In October 1888 Paul Gauguin arrived in Arles to stay at the Yellow House with Vincent van Gogh. At first the friendship worked well, however divisions soon appeared. Van Gogh became increasingly jealous of Gauguin’s success and the fact that he was selling pictures through Theo van Gogh, while Vincent could sell nothing. Everything came to a head on December 23rd 1888 when Gauguin fled the Yellow House fearing for his life while van Gogh cut off part of his ear and delivered it in a box to the local brothel.
Much has been written about this episode but who was to blame and what really happened?

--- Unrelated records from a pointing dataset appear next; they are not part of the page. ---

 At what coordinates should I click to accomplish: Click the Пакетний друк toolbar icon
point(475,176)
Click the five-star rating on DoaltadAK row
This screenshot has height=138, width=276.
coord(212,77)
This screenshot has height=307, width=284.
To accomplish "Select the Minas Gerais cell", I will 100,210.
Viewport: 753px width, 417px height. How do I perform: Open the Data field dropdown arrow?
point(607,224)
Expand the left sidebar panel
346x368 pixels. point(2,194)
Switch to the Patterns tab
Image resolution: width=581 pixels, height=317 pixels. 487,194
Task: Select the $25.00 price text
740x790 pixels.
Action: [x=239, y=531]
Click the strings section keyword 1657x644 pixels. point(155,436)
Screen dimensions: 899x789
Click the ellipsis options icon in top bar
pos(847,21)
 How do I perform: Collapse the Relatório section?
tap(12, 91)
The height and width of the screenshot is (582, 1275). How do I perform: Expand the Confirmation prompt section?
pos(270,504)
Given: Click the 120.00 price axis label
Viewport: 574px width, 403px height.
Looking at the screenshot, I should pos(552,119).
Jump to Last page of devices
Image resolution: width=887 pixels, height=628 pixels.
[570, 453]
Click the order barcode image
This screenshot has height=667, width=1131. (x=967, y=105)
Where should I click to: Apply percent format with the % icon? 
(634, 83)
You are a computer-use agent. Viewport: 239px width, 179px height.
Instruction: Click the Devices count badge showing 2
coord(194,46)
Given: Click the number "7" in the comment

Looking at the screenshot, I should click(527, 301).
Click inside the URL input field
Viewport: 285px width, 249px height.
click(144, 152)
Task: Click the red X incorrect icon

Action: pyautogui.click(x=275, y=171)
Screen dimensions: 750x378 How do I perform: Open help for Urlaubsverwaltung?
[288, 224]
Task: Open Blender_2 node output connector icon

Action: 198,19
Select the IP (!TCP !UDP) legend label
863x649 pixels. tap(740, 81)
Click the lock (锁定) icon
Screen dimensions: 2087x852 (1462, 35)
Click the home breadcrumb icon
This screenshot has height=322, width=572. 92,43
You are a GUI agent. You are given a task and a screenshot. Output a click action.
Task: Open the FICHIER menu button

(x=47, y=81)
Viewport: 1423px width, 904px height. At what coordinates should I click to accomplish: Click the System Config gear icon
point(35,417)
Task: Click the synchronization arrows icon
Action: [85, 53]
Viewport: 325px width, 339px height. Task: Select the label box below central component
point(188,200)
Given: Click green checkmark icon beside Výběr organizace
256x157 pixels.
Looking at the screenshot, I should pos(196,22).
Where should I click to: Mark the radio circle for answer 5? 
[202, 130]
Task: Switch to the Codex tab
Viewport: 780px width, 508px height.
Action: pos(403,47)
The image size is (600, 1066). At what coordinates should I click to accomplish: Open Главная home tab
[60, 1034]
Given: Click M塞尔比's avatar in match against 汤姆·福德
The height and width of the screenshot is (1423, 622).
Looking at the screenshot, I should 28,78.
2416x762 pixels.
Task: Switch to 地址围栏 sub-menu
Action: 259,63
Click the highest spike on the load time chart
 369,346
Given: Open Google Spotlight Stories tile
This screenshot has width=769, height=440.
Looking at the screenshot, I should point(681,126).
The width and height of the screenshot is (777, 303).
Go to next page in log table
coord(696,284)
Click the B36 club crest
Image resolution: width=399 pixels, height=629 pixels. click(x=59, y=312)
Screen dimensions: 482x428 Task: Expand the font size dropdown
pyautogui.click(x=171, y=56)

A fascinating lecture which discusses the two artists’ different approach to painting and surveys the results of this confrontation.
Julian Halsby studied History of Art at Cambridge. Formerly Senior Lecturer and Head of Department at Croydon College of Art. Publications include Venice – the Artist’s Vision (1990, 1995), The Art of Diana Armfield RA (1995), Dictionary of Scottish Painters (1990, 1998, 2001, 4th edition 2010), A Hand to Obey the Demon’s Eye (2000), Scottish Watercolours 1740-1940 (1986, 1991), A Private View – David Wolfers and the New Grafton Gallery (2002). Interviews artists for the Artist Magazine and is a member of the International Association of Art Critics and The Critics Circle. A practising artist, he was elected to the Royal Society of British Artists in 1994 and appointed Keeper in 2010.